Keeping yourself safe online

Two-step verification, also known as two-factor authentication (2FA), is an extra layer of security that works by asking for more information to prove your identity before accessing your account.

This can be a combination of:

• something you know, such as your password
• something you have, such as a verification code sent to your phone
• biometrics, such as an eye scan, fingerprint or facial recognition

Enabling 2SV is an easy and effective way to protect your accounts from unauthorised access, so even if a criminal knows your password, they will not be able to access your accounts.

Most online systems will tell you how to enable 2SV in your account settings.

Creating a strong password is crucial to securing your accounts.

Instead of using words that are personal to you, such as your name, date of birth, or pet’s name, use a combination of:

• three random words, for example, ‘watertablezebra’
• uppercase letters
• lowercase letters
• numbers
• symbols or special characters

Your password should be at least 14 characters long and be different from your previous passwords, as this will make it harder for hackers to guess your password.

A good password can be something that is easy for you to remember but difficult for others to guess, such as a memorable phrase.

There are many genuine password generators online, such as computer software security provider Norton.

If you want to check whether your password or email address has appeared in a data breach, use Have I Been Pwned.

Reusing the same password for multiple accounts can be risky. If a hacker gains access to one of your accounts, they can use that password to break into your other accounts as well.

To protect yourself, it is best to use a different password for each account, especially for important accounts like email, banking and social media.

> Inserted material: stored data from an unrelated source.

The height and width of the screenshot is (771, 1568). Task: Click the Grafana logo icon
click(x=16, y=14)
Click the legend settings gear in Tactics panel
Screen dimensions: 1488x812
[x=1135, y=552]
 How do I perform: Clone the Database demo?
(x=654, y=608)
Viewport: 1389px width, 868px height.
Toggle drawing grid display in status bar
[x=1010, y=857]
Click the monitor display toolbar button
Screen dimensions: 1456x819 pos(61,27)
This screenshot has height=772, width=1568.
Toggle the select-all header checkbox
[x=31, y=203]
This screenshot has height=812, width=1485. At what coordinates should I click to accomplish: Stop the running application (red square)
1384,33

Your accounts can be compromised in various ways, but one common method is through a company’s data breach.

To see if your email address has been involved in any known data breaches, use Have I Been Pwned. Change the passwords for any accounts that have been compromised.

Most smartphone’s operating system and internet browsers, such as Google and Microsoft Edge, have built-in password managers, so you do not need to worry about paying for one.

They securely store all your passwords and can fill them in automatically when you need to login, making it simpler to manage multiple passwords without having to remember them all.

With a password manager, you can:

• use different and strong passwords for all your accounts without needing to reset them every time
• generate strong and unique passwords for you

Access to your password manager is usually either through one long and strong password or biometrics, each of which are unique to you.

The best password manager to choose is the one that best meets your needs, and which you find easiest to use.

Never store your password in the browser of a shared device outside your home.